Preferential binding of unusually long peptides to MHC class I and its influence on the selection of target peptides for T cell recognition.

A classic feature of antigen presentation for CD8+ T cell recognition is that MHC class I molecules generally present peptides of 8-10 amino acids in length. However, recent studies have demonstrated that peptides of >10 residues play a significant role in immune surveillance by T cells restricted by some HLA class I alleles. In the present study, we describe several examples of unusually long viral peptides of 11 or 12 residues, recognized by CTLs in the context of HLA-B35. Interestingly, all these immunogenic peptides completely encompass shorter canonical length sequences that conform to the HLA-B35 binding motif, but which fail to stimulate detectable T cell responses.

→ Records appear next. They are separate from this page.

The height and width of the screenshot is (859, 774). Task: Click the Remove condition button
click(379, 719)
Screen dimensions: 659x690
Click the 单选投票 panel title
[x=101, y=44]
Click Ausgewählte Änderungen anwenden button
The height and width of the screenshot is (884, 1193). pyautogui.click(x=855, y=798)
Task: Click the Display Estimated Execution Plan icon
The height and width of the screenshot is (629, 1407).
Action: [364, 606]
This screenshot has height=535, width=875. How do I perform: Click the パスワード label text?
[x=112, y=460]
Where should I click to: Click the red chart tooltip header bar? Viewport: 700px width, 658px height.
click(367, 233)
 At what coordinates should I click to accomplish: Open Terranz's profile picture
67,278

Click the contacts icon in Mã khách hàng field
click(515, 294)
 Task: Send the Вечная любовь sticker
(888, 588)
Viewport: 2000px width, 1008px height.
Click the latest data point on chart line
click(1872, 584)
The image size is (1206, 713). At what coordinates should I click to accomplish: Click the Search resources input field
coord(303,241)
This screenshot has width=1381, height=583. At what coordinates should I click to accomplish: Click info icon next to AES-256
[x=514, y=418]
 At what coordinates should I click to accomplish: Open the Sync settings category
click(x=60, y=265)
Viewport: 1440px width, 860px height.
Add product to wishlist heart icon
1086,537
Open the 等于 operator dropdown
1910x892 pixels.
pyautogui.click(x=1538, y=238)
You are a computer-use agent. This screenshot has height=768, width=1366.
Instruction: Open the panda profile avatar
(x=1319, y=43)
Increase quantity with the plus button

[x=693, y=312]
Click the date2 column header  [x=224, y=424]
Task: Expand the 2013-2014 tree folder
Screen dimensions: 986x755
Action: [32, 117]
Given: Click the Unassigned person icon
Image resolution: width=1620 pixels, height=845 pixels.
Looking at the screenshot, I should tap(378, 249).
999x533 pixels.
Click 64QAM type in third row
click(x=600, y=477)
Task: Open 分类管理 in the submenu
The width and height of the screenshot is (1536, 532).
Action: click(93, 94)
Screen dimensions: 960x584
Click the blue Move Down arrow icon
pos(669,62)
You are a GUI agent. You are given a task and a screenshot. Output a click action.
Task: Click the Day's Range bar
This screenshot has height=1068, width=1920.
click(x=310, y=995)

The mechanism for this phenomenon appears to involve the preferential binding to HLA-B35 of the atypically long CD8+ T cell target peptides over the overlapping canonical length sequences. These data suggest that the peptide length specificity of some HLA class I alleles is broad, allowing peptides of >10 residues to sometimes dominate over canonical length class I ligands as targets for T cell recognition.

• Publication year

  2008

• Venue

  Molecular Immunology

• Publication date

  2008-03-01

• Fields of study

  Biology, Medicine

• Identifiers
  DOI 10.1016/J.MOLIMM.2007.09.026PMID 17981331
• External record

  Open on Semantic Scholar

• Source metadata

  Semantic Scholar, PubMed

• No claims are published for this paper.

• No concepts are published for this paper.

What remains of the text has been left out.